Return, exactly and in full, the lines of the records below starting at the one with "Task: Click the Exportar button" and ending at the one with "Click the Número pedido text box", and no other lines.

**Data for review:**
----

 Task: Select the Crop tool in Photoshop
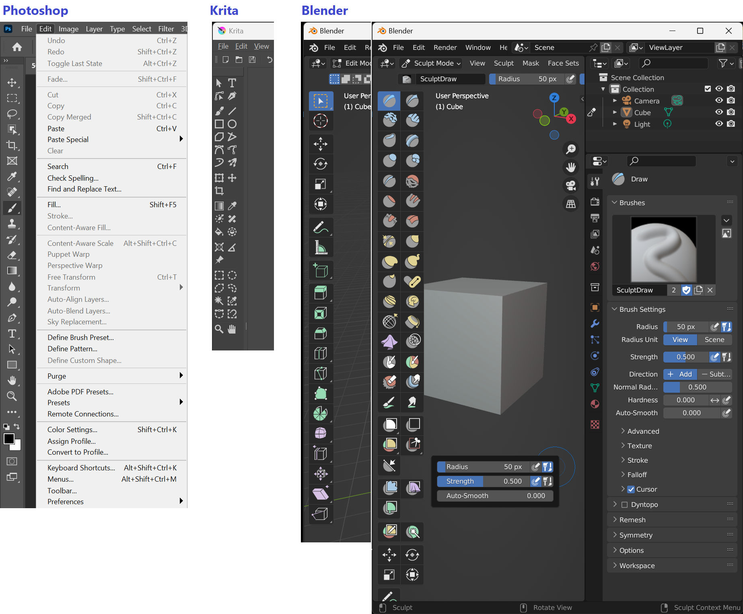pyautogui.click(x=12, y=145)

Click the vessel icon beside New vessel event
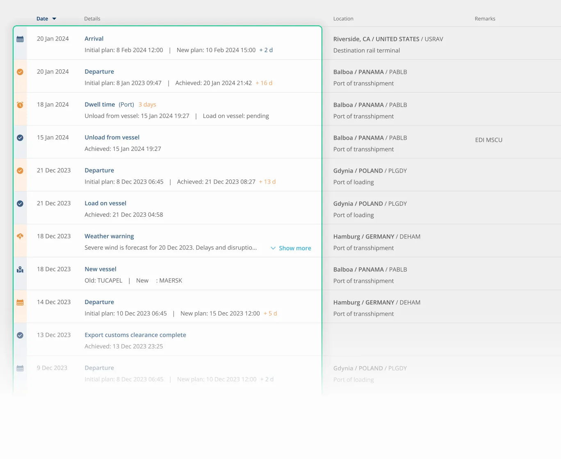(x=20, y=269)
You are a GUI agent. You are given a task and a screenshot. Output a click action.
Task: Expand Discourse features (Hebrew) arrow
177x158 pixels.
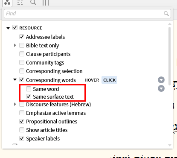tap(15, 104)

----

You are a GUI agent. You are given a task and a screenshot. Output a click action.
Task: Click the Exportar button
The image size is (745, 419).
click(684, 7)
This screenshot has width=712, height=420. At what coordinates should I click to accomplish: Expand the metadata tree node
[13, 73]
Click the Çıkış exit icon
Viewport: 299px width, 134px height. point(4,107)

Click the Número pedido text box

----

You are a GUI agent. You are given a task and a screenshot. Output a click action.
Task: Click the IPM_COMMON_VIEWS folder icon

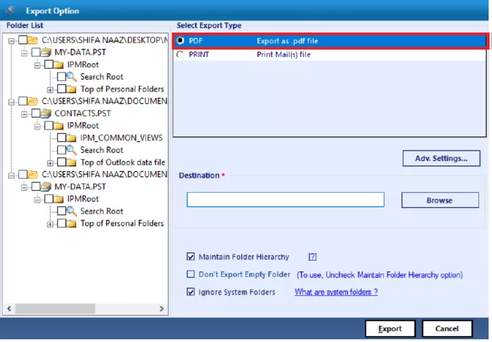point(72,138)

----

**Task response:**
Task: Click the Exportar button
The image size is (745, 419).
click(684, 7)
This screenshot has width=712, height=420. At what coordinates should I click to accomplish: Expand the metadata tree node
[13, 73]
Click the Çıkış exit icon
Viewport: 299px width, 134px height. point(4,107)

Click the Número pedido text box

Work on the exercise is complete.